- **AIM OF THE EXERCISE**
Look through the records that follow. Copy every line containing the word "computer".

- **RECORDS FOR THE TASK**

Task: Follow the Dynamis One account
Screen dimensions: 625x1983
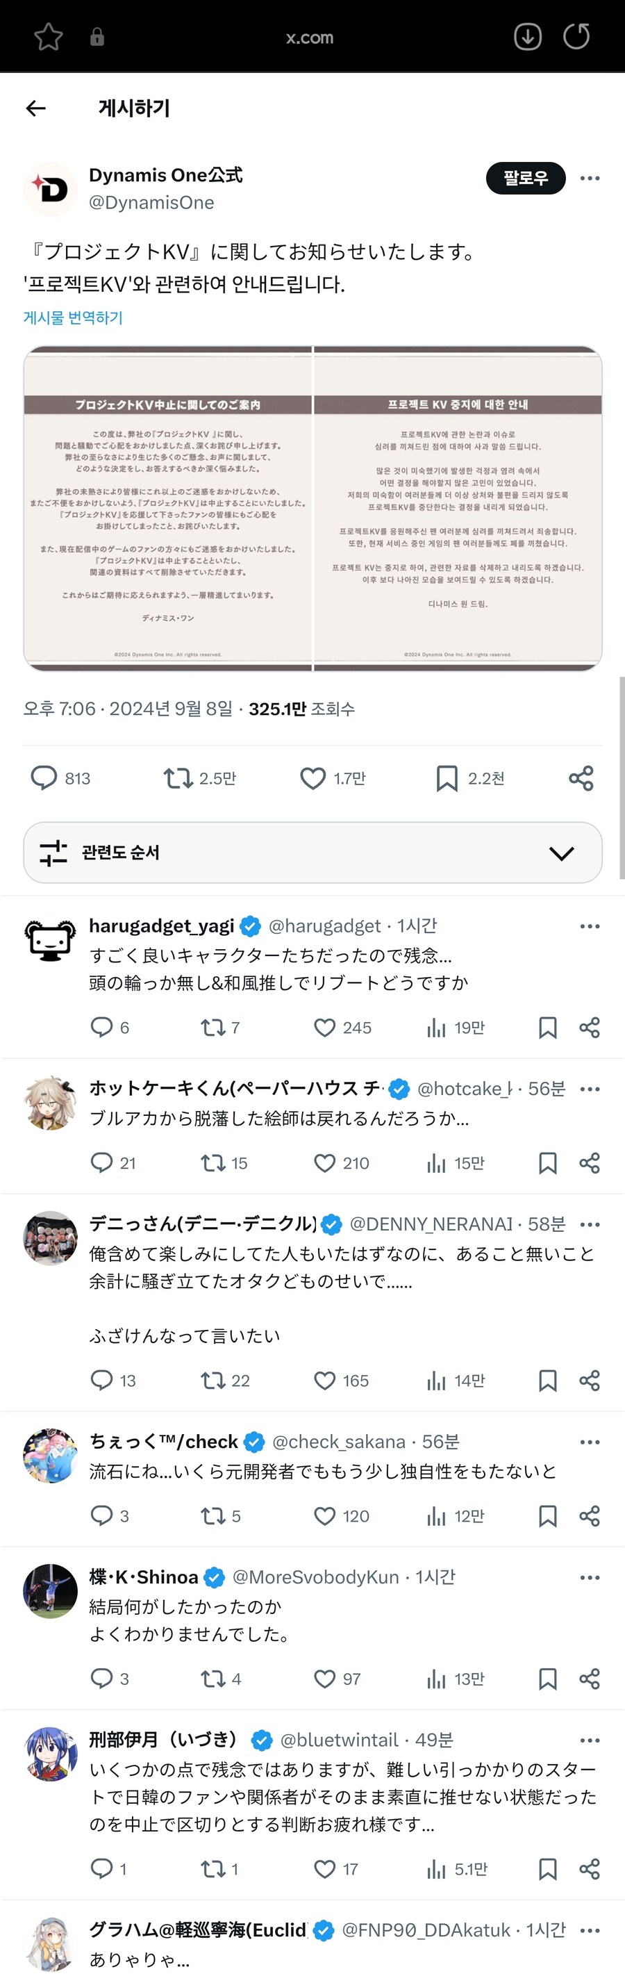Action: (526, 178)
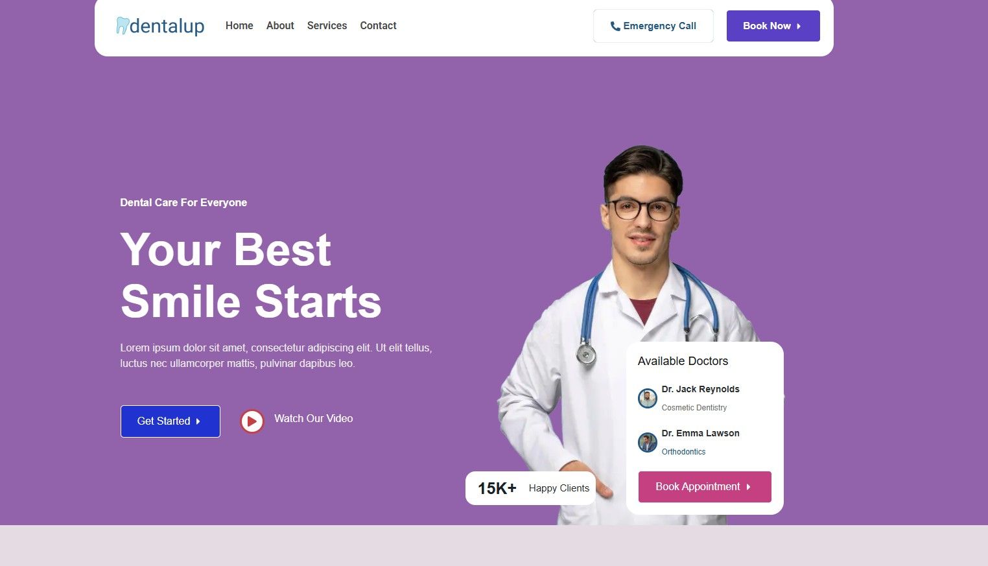Image resolution: width=988 pixels, height=566 pixels.
Task: Click the arrow icon on Book Now
Action: point(799,26)
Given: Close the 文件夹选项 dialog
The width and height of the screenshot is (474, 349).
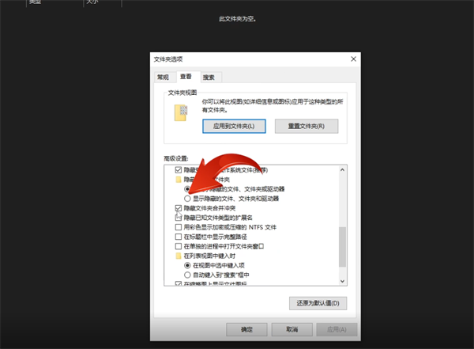Looking at the screenshot, I should pos(352,60).
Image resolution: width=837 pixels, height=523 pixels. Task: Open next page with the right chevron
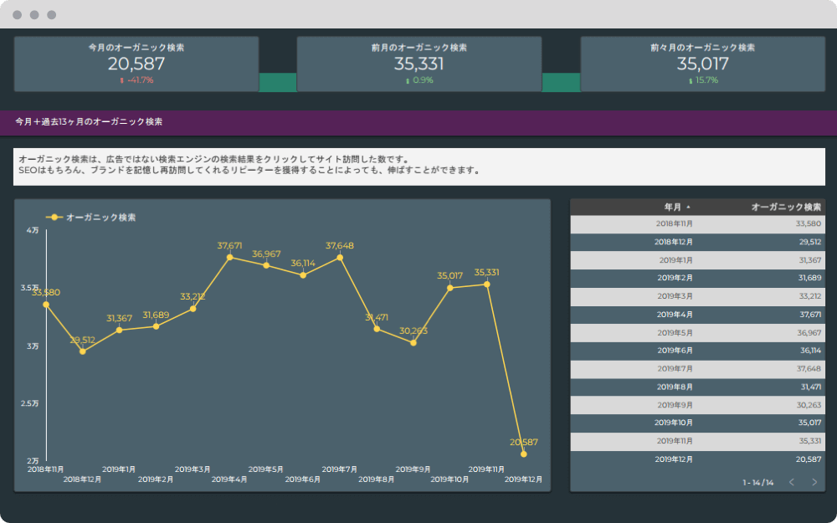[x=813, y=482]
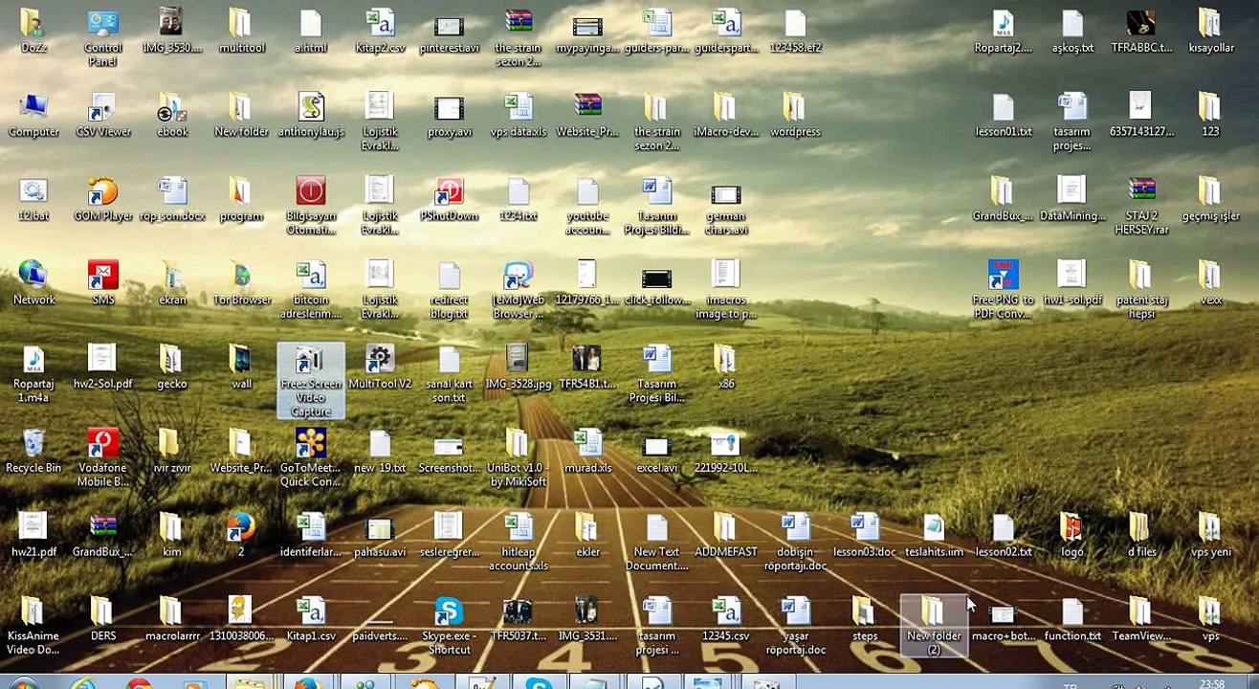Click the taskbar clock showing 23:58
The width and height of the screenshot is (1259, 689).
click(1211, 683)
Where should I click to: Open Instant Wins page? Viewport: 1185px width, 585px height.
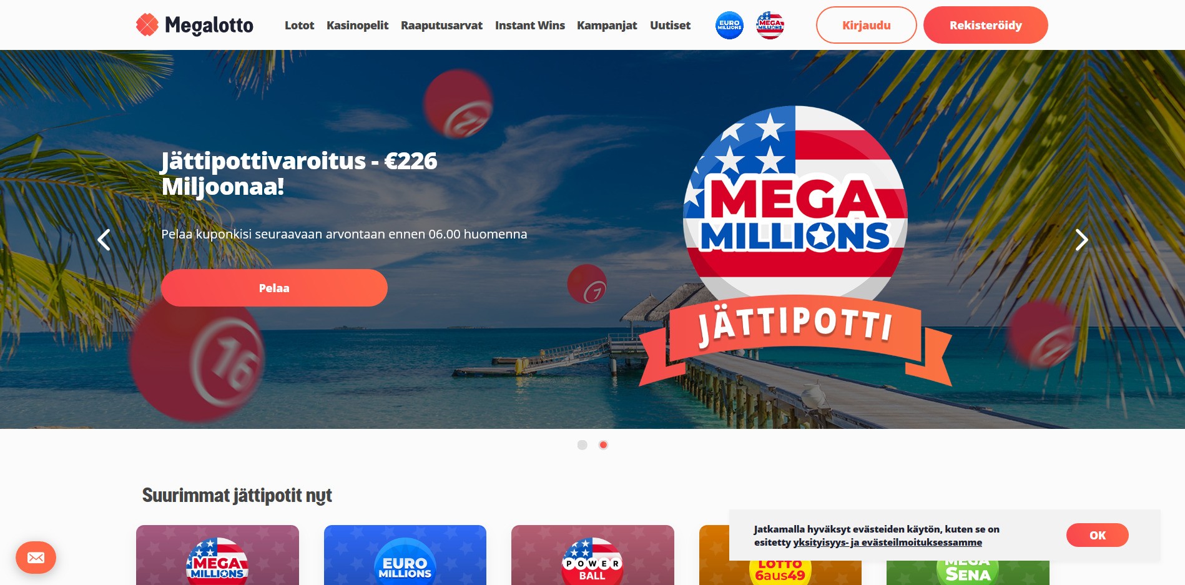tap(529, 26)
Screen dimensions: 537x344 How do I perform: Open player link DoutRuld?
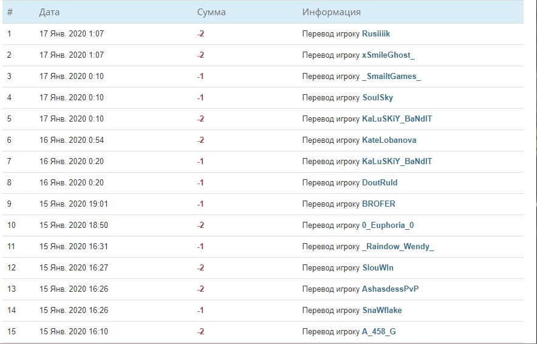[x=380, y=182]
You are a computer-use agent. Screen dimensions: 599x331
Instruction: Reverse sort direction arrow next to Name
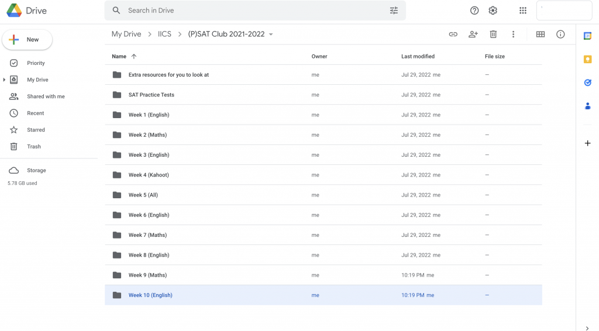[134, 57]
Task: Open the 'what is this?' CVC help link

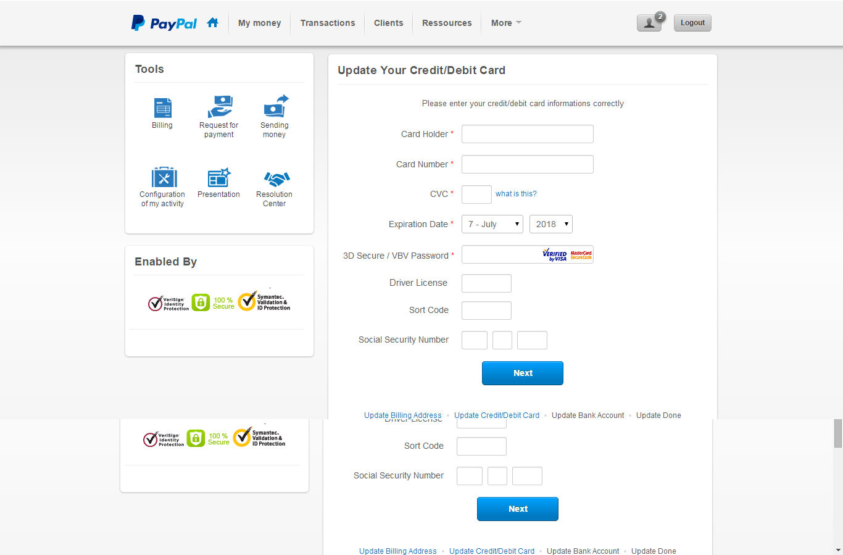Action: point(516,194)
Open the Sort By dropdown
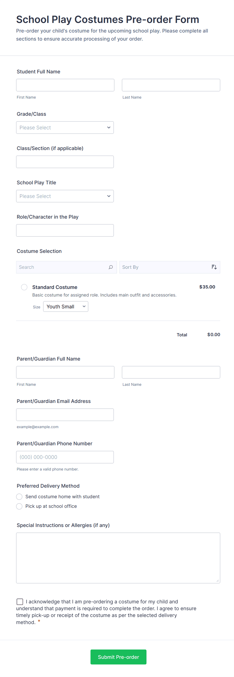This screenshot has height=677, width=234. 165,267
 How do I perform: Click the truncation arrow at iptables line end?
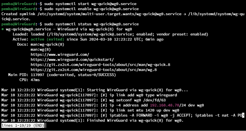[243, 116]
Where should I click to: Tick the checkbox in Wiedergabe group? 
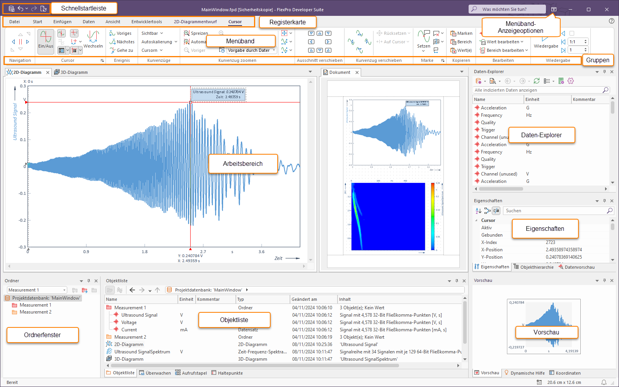pyautogui.click(x=572, y=33)
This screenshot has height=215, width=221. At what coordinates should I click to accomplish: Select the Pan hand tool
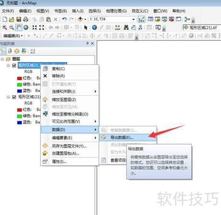coord(19,27)
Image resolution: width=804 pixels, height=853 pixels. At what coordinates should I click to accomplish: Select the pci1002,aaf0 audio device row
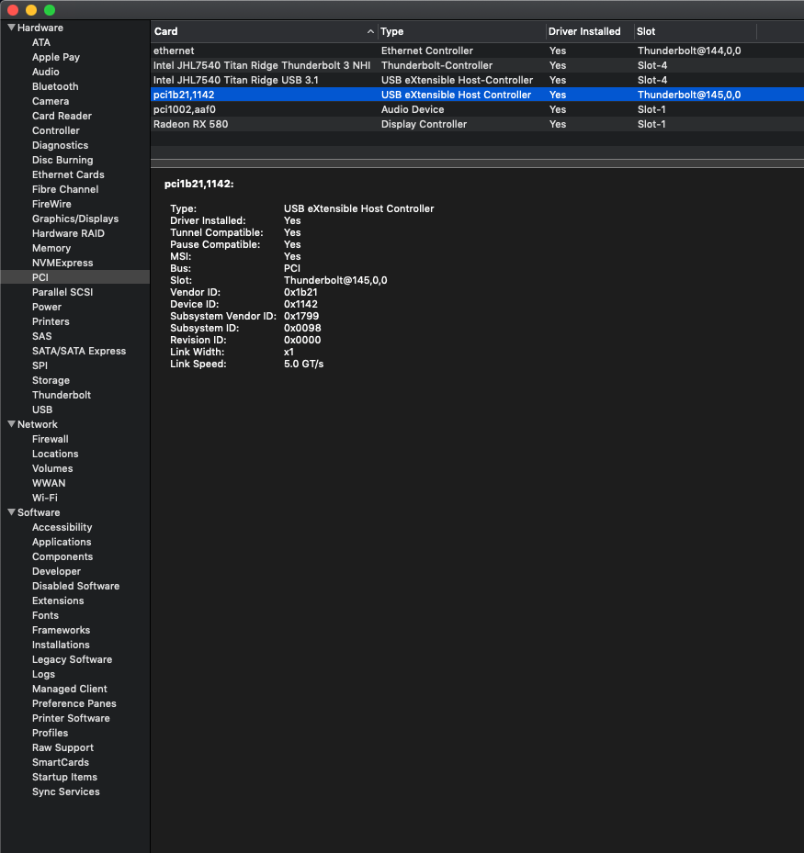pyautogui.click(x=185, y=109)
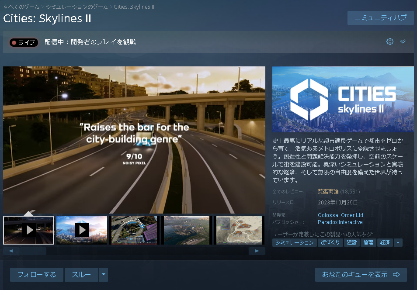Collapse the live broadcast with the chevron
Image resolution: width=417 pixels, height=290 pixels.
[402, 41]
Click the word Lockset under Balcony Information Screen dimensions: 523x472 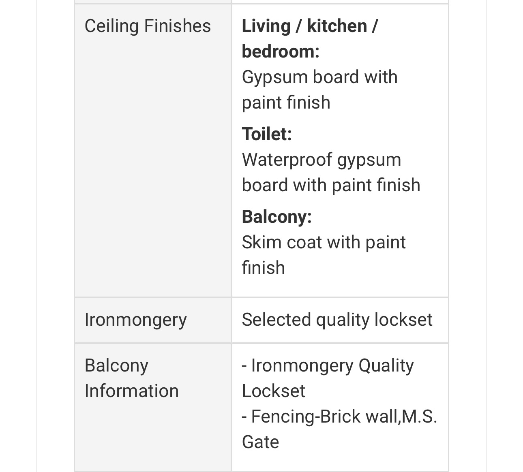point(273,391)
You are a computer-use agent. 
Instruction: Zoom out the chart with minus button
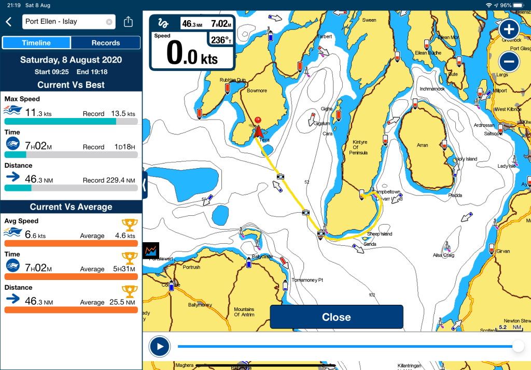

- **RESPONSE TO THIS EXERCISE**
You are a computer-use agent. Screen dimensions: 599x331
You are a computer-use agent. 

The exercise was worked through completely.